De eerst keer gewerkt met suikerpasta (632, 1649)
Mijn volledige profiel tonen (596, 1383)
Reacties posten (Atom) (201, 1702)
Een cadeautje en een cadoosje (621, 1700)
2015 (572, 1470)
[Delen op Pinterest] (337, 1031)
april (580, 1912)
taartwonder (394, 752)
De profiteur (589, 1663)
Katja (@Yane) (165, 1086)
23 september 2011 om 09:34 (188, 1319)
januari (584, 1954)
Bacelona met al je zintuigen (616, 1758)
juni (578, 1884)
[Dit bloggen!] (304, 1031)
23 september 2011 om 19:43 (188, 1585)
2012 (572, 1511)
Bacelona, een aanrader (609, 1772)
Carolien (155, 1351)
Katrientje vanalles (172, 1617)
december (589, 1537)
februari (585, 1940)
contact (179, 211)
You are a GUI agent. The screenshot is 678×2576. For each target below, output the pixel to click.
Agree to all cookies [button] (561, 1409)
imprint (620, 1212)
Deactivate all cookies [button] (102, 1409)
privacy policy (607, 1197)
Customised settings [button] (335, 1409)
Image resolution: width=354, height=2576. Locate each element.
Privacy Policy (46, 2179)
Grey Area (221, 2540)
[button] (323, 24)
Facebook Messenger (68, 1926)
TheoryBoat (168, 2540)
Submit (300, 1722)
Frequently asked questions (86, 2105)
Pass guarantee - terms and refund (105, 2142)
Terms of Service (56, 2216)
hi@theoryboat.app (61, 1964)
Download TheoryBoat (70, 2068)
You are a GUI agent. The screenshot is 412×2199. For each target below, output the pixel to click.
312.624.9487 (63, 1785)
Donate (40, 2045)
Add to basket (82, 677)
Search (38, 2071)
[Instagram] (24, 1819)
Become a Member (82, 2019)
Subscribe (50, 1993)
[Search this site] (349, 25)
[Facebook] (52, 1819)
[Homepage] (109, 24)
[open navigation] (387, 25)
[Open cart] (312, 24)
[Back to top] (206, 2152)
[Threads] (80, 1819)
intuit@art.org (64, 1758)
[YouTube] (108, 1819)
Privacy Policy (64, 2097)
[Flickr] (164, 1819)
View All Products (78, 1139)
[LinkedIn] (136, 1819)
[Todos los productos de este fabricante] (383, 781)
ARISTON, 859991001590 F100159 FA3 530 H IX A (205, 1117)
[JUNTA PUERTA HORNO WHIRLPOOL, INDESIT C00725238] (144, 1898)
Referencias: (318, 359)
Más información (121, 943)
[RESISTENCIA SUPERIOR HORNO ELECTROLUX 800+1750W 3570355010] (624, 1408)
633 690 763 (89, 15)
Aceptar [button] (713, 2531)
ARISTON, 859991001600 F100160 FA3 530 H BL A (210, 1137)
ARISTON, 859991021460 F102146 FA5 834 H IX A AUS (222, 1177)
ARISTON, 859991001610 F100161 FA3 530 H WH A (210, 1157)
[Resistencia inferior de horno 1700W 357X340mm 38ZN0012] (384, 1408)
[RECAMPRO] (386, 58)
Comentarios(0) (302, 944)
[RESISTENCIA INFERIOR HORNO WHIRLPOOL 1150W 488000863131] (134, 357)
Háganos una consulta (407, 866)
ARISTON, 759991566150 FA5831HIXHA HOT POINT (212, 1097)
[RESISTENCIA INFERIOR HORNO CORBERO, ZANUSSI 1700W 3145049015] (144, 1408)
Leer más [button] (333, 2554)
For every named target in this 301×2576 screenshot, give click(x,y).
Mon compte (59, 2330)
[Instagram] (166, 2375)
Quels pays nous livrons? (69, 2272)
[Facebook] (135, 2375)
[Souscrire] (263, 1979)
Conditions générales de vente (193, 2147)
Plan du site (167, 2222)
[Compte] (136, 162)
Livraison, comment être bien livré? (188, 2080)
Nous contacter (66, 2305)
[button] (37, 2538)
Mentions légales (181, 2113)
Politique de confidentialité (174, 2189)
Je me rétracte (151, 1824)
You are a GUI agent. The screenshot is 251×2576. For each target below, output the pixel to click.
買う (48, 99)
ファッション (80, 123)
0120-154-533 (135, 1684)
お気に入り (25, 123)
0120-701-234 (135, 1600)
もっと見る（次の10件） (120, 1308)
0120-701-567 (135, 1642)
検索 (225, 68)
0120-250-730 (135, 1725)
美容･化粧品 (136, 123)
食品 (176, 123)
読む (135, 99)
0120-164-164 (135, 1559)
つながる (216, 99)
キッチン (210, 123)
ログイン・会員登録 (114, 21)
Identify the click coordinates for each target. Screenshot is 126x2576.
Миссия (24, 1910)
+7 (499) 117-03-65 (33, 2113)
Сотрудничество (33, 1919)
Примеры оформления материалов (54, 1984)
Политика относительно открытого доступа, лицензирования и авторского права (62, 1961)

***

• [AIM OF THE TASK]
Beginning at the line above with "[Open cart] (312, 24)" and finishing at the line with "0120-701-567 (135, 1642)", return each line exactly and return nothing else.

• [ANSWER FOR THIS EXERCISE]
[Open cart] (312, 24)
[Back to top] (206, 2152)
[Threads] (80, 1819)
intuit@art.org (64, 1758)
[YouTube] (108, 1819)
Privacy Policy (64, 2097)
[Flickr] (164, 1819)
View All Products (78, 1139)
[LinkedIn] (136, 1819)
[Todos los productos de este fabricante] (383, 781)
ARISTON, 859991001590 F100159 FA3 530 H IX A (205, 1117)
[JUNTA PUERTA HORNO WHIRLPOOL, INDESIT C00725238] (144, 1898)
Referencias: (318, 359)
Más información (121, 943)
[RESISTENCIA SUPERIOR HORNO ELECTROLUX 800+1750W 3570355010] (624, 1408)
633 690 763 (89, 15)
Aceptar [button] (713, 2531)
ARISTON, 859991001600 F100160 FA3 530 H BL A (210, 1137)
ARISTON, 859991021460 F102146 FA5 834 H IX A AUS (222, 1177)
ARISTON, 859991001610 F100161 FA3 530 H WH A (210, 1157)
[Resistencia inferior de horno 1700W 357X340mm 38ZN0012] (384, 1408)
[RECAMPRO] (386, 58)
Comentarios(0) (302, 944)
[RESISTENCIA INFERIOR HORNO WHIRLPOOL 1150W 488000863131] (134, 357)
Háganos una consulta (407, 866)
ARISTON, 759991566150 FA5831HIXHA HOT POINT (212, 1097)
[RESISTENCIA INFERIOR HORNO CORBERO, ZANUSSI 1700W 3145049015] (144, 1408)
Leer más [button] (333, 2554)
For every named target in this 301×2576 screenshot, give click(x,y).
Mon compte (59, 2330)
[Instagram] (166, 2375)
Quels pays nous livrons? (69, 2272)
[Facebook] (135, 2375)
[Souscrire] (263, 1979)
Conditions générales de vente (193, 2147)
Plan du site (167, 2222)
[Compte] (136, 162)
Livraison, comment être bien livré? (188, 2080)
Nous contacter (66, 2305)
[button] (37, 2538)
Mentions légales (181, 2113)
Politique de confidentialité (174, 2189)
Je me rétracte (151, 1824)
You are a GUI agent. The screenshot is 251×2576. For each target below, output the pixel to click.
買う (48, 99)
ファッション (80, 123)
0120-154-533 (135, 1684)
お気に入り (25, 123)
0120-701-234 (135, 1600)
もっと見る（次の10件） (120, 1308)
0120-701-567 (135, 1642)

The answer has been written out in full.